The first and relatively obvious one is that, in a pinch, you can have a decent loaf on the table within the hour to satisfy any toast or soup-dipping needs when there's no sourdough establishment within reach and you refuse to eat anything that's not real bread.
The second and most relevant reason (to me at least), is that it's different. Sure, it doesn't have any of that classic crumb structure, and I'd almost go so far as to say it's more like a giant scone than a true bread, but there are just some days when that's exactly the thing that you're after.
Take, for instance, this lemon soda bread; a dense loaf dotted with soft, chewy oats and lightened by the fresh, citrus tang of lemon and delicate, sweet perfume of ground cardamom. It's a lovely start to the morning, freshly toasted and topped with vanilla mascarpone and warm fruit compote, or a great substitute for dumplings when the sharing of stew between friends is in order.
A warmly fragrant loaf, while it can comfortably go either way towards savoury or sweet this bread is particularly grand as breakfast, served with lashings of butter and marmalade, black coffee, something good to read and nowhere needing to be.
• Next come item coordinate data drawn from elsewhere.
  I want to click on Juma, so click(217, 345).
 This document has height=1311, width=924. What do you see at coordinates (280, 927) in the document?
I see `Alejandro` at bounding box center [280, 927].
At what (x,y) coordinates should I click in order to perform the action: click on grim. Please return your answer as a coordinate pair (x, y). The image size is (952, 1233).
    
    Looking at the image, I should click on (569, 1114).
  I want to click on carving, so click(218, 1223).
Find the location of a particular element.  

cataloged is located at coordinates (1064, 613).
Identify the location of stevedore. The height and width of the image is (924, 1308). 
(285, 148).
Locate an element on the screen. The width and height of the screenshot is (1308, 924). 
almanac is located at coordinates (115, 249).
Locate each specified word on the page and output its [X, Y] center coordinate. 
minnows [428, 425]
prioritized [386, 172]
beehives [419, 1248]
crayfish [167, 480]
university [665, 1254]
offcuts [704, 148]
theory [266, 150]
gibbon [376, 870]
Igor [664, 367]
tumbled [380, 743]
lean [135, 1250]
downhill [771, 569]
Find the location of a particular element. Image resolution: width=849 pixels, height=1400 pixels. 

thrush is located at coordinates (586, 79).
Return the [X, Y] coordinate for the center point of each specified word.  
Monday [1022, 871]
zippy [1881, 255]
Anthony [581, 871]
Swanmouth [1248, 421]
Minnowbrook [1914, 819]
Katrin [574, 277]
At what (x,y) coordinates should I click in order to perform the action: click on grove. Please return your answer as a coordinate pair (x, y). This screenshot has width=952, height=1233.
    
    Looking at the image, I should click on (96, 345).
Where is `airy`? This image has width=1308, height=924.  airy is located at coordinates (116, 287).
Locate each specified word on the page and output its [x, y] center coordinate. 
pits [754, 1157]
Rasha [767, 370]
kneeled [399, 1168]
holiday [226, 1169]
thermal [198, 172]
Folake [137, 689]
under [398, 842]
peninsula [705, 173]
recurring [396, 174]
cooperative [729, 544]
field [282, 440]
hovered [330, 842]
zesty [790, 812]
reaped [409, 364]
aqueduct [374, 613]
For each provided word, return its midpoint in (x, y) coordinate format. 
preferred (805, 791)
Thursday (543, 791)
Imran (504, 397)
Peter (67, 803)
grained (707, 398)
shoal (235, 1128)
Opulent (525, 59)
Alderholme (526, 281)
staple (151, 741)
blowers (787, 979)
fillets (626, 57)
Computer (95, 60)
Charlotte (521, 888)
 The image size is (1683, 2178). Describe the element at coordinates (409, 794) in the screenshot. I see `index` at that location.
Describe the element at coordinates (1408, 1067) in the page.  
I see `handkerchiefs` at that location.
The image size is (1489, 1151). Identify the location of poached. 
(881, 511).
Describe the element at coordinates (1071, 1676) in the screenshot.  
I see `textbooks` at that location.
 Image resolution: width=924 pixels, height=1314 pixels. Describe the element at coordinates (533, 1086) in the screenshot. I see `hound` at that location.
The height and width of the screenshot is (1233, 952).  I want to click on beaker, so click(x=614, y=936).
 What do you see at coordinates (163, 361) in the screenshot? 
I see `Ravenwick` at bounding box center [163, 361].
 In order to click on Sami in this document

LEMON CARDAMOM SODA BREAD (Adapted from The Wednesday Chef)
- 210 g plain flour
- 210 g wholemeal flour
- 100 g rolled oats
- 8 g sea salt
- 13 g bicarbonate soda
- 1 tsp ground cardamom
- a few sprigs of lemon thyme
- 70 g honey
- 420 g buttermilk
- zest of 1 lemon, finely grated
In a large bowl, sift together the dry ingredients then add the leaves of lemon thyme. Whisk the honey, buttermilk and zest together in a separate bowl then add to the dry ingredients and mix until just combined. Turn out onto a floured surface, knead lightly to form a round loaf and place on a tray lined with baking paper. Sprinkle with oats and thyme, cut a shallow cross in the top of the loaf and then bake in an oven preheated to 190°C for around 40 minutes, until golden brown and cooked through when tapped. Transfer to a wire rack to cool. Serve warm or toasted.